Daily Mail

Johnson caught out over Turkey migrant claims

- By Jack Doyle Associate Editor

BORIS Johnson was condemned by Remain campaigner­s last night for claiming he said nothing about Turkey during the 2016 referendum campaign.

Answering questions from journalist­s, the former foreign secretary tried to distance himself from some of the claims at the time by Vote Leave, which warned of the arrival of Turkish migrants if the country was allowed to join the EU.

During his speech to JCB workers in Staffordsh­ire yesterday, Mr Johnson said he was a ‘passionate believer in the benefits of migration’. But he said numbers need to be controlled, and argued that fewer arrivals in recent years had contribute­d to rising wages.

Afterwards, he was asked by Channel 4 journalist Michael Crick whether he disowned arguments made by the Vote Leave campaign that Turkey could join the EU – and this would lead to an increase in migrant workers coming to Britain.

He responded: ‘I didn’t say anything about Turkey in the referendum... Since I made no remarks, I can’t disown them.’

Within minutes critics pointed to a letter signed by Mr Johnson to then-prime minister David Cameron a week before the June 2016 poll. In it, he said it was EU policy Turkey should join and he demanded to know whether Britain would veto its accession and block plans for visa-free travel for its citizens.
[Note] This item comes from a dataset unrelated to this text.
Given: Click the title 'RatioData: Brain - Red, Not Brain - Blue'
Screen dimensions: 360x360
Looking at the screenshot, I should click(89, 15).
‘If the Government cannot give this guarantee, the public will draw the reasonable conclusion that the only way to avoid having common borders with Turkey is to Vote Leave and take back control on 23 June,’ said the letter, which was also signed by Michael Gove and then Labour MP Gisela Stuart.

Turkey’s EU membership talks with the EU have been going on for years, without any prospect of change. Relations between Turkey and the EU deteriorat­ed further after a failed coup in 2016 was followed by a crackdown on political opposition by president Recep Tayyip Erdogan.

In April that year, Mr Johnson, who has Turkish ancestry, was quoted in the Daily Express as saying: ‘I am very pro-Turkish but what I certainly can’t imagine is a situation in which 77 million of my fellow Turks and those of Turkish origin can come here without any checks at all. That is mad – that won’t work.’ During the BBC’s EU referendum debate, two days before the 2016 poll, Mr Johnson said: ‘It’s government policy to accelerate Turkish accession.’

A couple of weeks earlier, interviewe­d on the Andrew Marr Show, he said: ‘Frankly, I don’t mind whether Turkey joins the EU, provided the UK leaves the EU.’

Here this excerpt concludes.